VISI.NEWS | BANDUNG – Ulama ahli tafsir Al-Qur’an terkemuka Prof Muhammad Quraish Shihab diminta menjelaskan tentang Israil dan Yahudi. Ia mengatakan, secara umum ada tiga kata, paling tidak, yang digunakan al-Qur’an yang menunjuk kepada keturunan Nabi Ya’qub as.
Hal itu ia uraikan dalam sebuah kajian di kanal Youtube Bayt Al-Qur’an,
Bani Israil
Kata Bani Israil diulang sekitar empat puluh dua (42) kali dalam Al-Qur’an. Ada juga kata Israil yang diulang tiga (3) kali. Kedua, kata Yahûd, yang merupakan keturunan Nabi Ya’qub. Ketiga, kata Ahlul Kitab. “Tetapi tiga ini berbeda-beda,” ungkap Prof Quraish.
Kata Bani Israil, pada dasarnya digunakan oleh al-Qur’an untuk menunjuk keturunan Nabi Ya’qub as sebelum masa Nabi Muhammad saw, tidak menunjuk keturunan Nabi Ya’qub yang ada pada masa Nabi Muhammad saw. Itu satu perbedaanya.
Sementara kata Yahûd, yang pertama, menunjuk kepada keturunan Yahûda. Sebagaimana diketahui, Nabi Ya’qub mempunyai 12 orang anak, salah satunya bernama Yahûda. Kedua belas anaknya ini saling bertengkar, seperti dalam cerita Nabi Yusuf dalam Al-Qur’an. Keturunan dari Yahûda itulah yang dibicarakan oleh al-Qur’an, dan yang disebut Yahûd.
Kata Yahûd ini kalau digunakan oleh al-Qur’an, maka bukan lagi menunjuk kepada mereka yang hidup sebelum masa Nabi Muhammad saw yang ada Bani Israilnya itu, tetapi menunjuk pada umumnya mereka yang hidup pada masa Nabi Muhammad SAW. Prof Quraish menyebut Al-Qur’an surat al-Maidah ayat 82 sebagai contohnya berikut.

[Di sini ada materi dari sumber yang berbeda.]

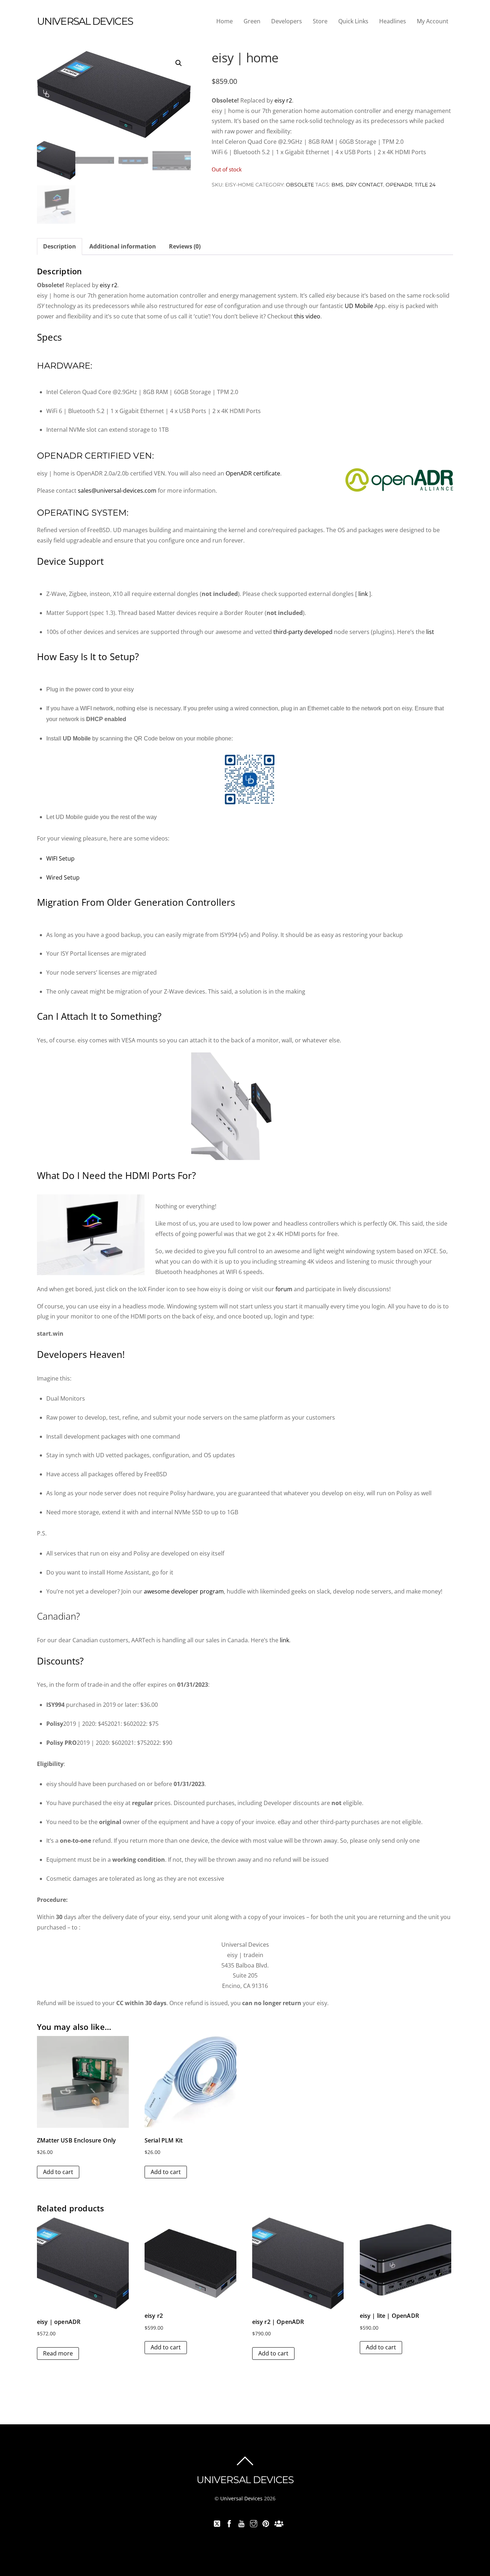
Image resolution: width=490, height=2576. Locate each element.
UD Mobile (359, 306)
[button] (178, 63)
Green (252, 21)
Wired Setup (63, 877)
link (363, 594)
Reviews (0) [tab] (185, 246)
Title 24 (425, 184)
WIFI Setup (60, 858)
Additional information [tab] (122, 246)
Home (224, 21)
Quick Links (353, 21)
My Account (432, 21)
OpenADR (399, 184)
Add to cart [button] (58, 2172)
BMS (337, 184)
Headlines (392, 21)
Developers (286, 21)
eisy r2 (283, 100)
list (430, 632)
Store (320, 21)
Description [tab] (59, 246)
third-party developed (303, 632)
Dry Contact (364, 184)
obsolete (300, 184)
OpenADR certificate (253, 473)
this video (307, 316)
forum (283, 1289)
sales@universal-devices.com (117, 490)
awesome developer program (184, 1591)
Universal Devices (241, 2498)
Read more (58, 2353)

۞ لَتَجِدَنَّ اَشَدَّ النَّاسِ عَدَاوَةً لِّلَّذِيْنَ اٰمَنُوا الْيَهُوْدَ وَالَّذِيْنَ اَشْرَكُوْاۚ وَلَتَجِدَنَّ اَقْرَبَهُمْ مَّوَدَّةً لِّلَّذِيْنَ اٰمَنُوا الَّذِيْنَ قَالُوْٓا اِنَّا نَصٰرٰىۗ ذٰلِكَ بِاَنَّ مِنْهُمْ قِسِّيْسِيْنَ وَرُهْبَانًا وَّاَنَّهُمْ لَا يَسْتَكْبِرُوْنَ
Artinya, “Pasti akan engkau dapati orang yang paling keras permusuhannya terhadap orang-orang yang beriman, yaitu orang-orang Yahudi dan orang-orang musyrik. Pasti akan engkau dapati pula orang yang paling dekat persahabatannya dengan orang-orang yang beriman, yaitu orang-orang yang berkata, ‘Sesungguhnya kami adalah orang Nasrani’. Hal itu karena di antara mereka terdapat para pendeta dan rahib, juga karena mereka tidak menyombongkan diri.”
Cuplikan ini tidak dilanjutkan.